He points out that he was grateful for his family’s support, but that after “everything that I had put them through, it was time I learned to stand on my own with a solid foundation and move forward with my life.” His decision to complete the Gemeinschaft Home program was crucial, adding, “I was able to obtain employment and maintain keeping it, to budget my finances, and to start my life on a new—more promising—path for the future.”
Then, in July 2013, Schultz faced another choice. He was living in Buford Georgia. He had lost employment, depleted his savings, and was struggling to keep up with his bills. He recognized that he needed help, and the place where he had gotten back on his feet more than a decade earlier—Gemeinschaft Home—came to mind.
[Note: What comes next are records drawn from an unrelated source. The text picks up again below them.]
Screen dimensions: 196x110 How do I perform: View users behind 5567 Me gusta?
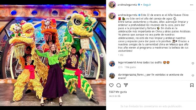coord(118,92)
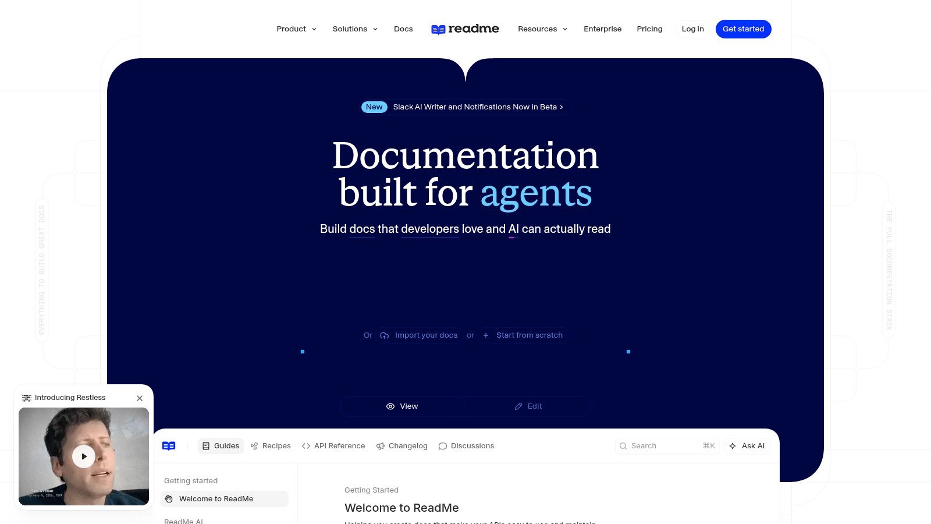Focus the Search field in the docs preview
The height and width of the screenshot is (524, 931).
click(667, 446)
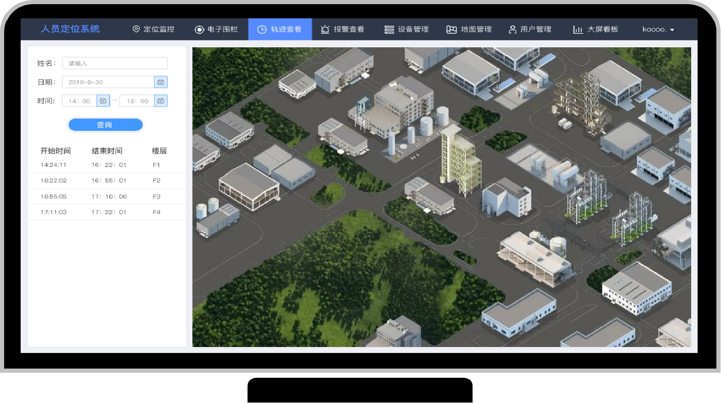721x403 pixels.
Task: Select the trajectory row starting 16:55:05
Action: 107,196

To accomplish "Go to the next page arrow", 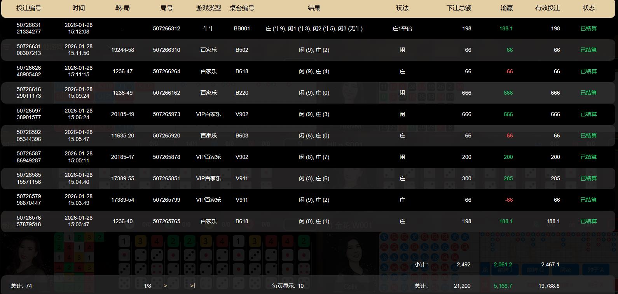I will [x=166, y=286].
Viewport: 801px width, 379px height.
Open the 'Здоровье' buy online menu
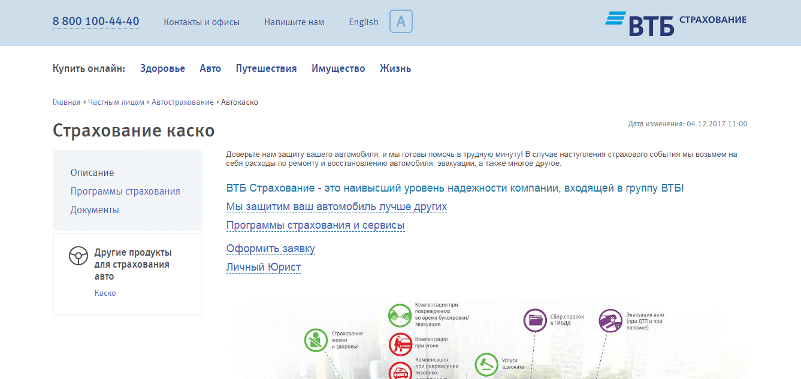[x=162, y=69]
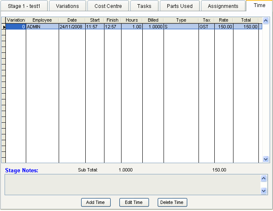This screenshot has width=273, height=211.
Task: Click the Delete Time button
Action: [x=172, y=202]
He was unsure about what to expect, but he took a chance and reached out to the Executive Director, Sharon Ringgold.
She offered him a bed in the Self-Pay program, which would allow him to live at Gemeinschaft Home again, to participate in the structured environment of the house, to find steady employment, and to get back on his feet. His choice to return paid off, and soon thereafter, he moved into a nearby apartment. During this time, Schultz had established a positive relationship with the residents and staff of Gemeinschaft Home, so much so that Ringgold invited him to apply for the position of shift supervisor.
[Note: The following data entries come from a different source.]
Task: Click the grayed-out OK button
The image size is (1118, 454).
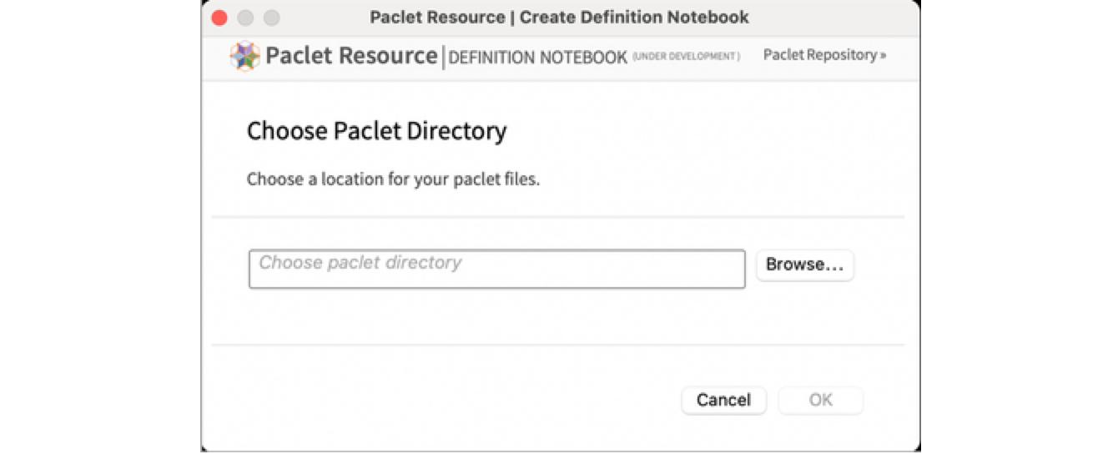Action: coord(820,400)
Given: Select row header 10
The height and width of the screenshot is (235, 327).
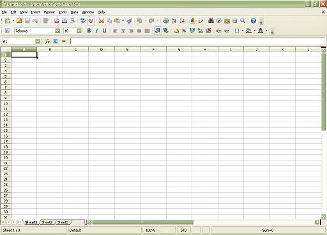Looking at the screenshot, I should tap(6, 104).
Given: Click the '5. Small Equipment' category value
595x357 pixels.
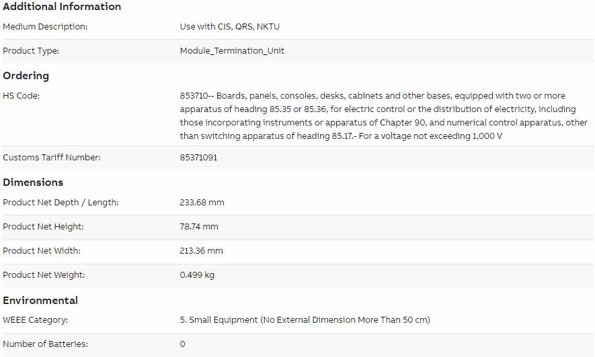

Today, he brings years of insight to the job, to the great benefit of every resident who arrives in the program. Of course, there are challenges in every job, and things are no different for Schultz: “The biggest challenge is to see and know that a resident is on the wrong path, but still trying to help get him back on track,” and feeling unsuccessful, adding that “they have to want it for themselves, and all I can do is try to help guide them.”
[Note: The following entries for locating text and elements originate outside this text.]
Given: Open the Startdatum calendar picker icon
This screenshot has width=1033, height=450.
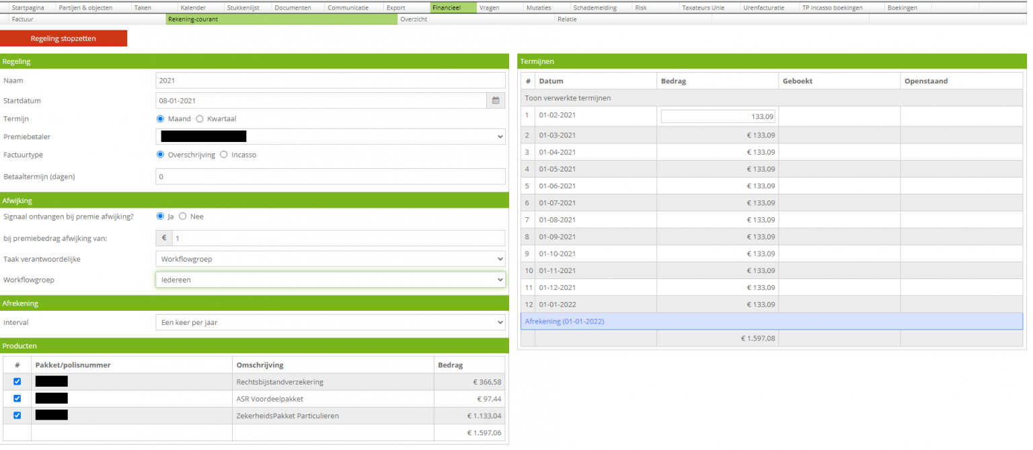Looking at the screenshot, I should [x=496, y=101].
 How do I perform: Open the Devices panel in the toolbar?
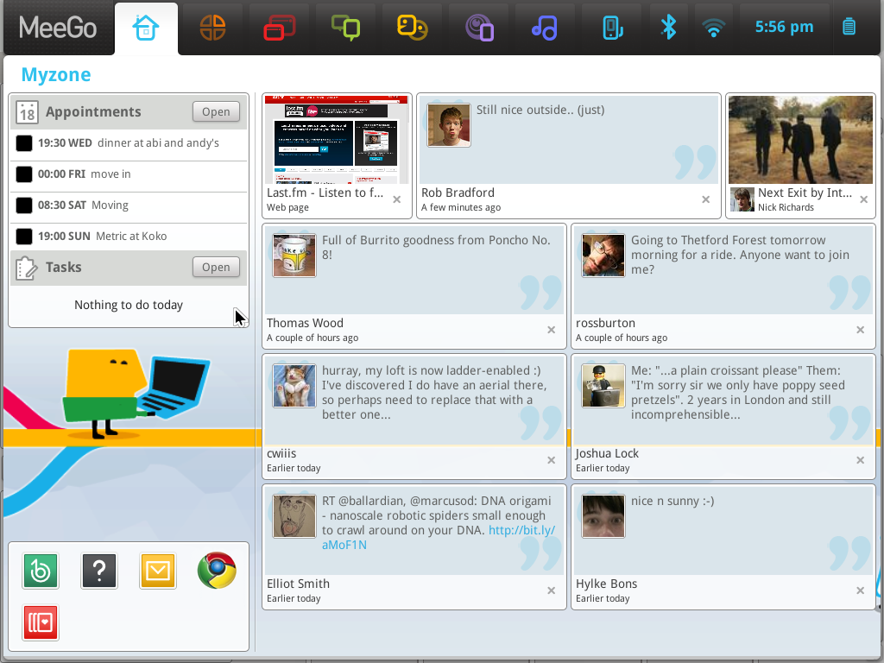coord(611,28)
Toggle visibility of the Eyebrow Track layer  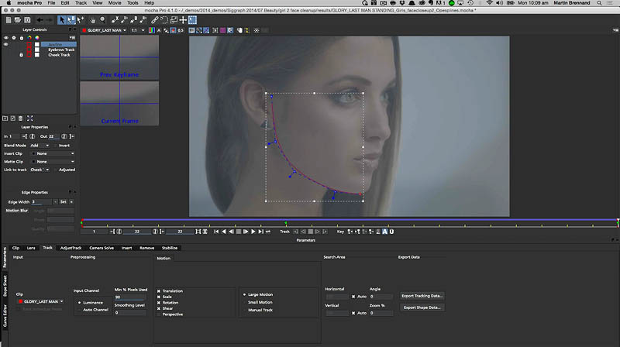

At the end of the day, Schultz urges residents to see the bigger picture, to understand those behaviors that lead in a positive direction versus those that lead back to incarceration. Schultz explains, “I always tell new intakes that this house has rules and regulations that they may dislike or even disagree with, but the overall structure is there to help them get into a healthy daily routine that will help them transition.”
The greatest reward for Schultz is to see a former resident who is transitioning well and is grateful for Gemeinschaft Home’s role in that process. Speaking from personal experience, Schultz can offer residents who have completed the program the following advice: “I say just because you’re exiting doesn’t mean the house will abandon you; you can call or stop by to talk to anyone if you feel you might be struggling. We are here to help you even after exiting the program.”
Schultz is proud of his successful transition but is quick to say that he is far from perfect, “I still make mistakes, and I’m still learning as I continue my own journey.” His willingness to acknowledge his own humanity and that of others is what makes him a treasured asset to Gemeinschaft Home and to the lives he touches every day.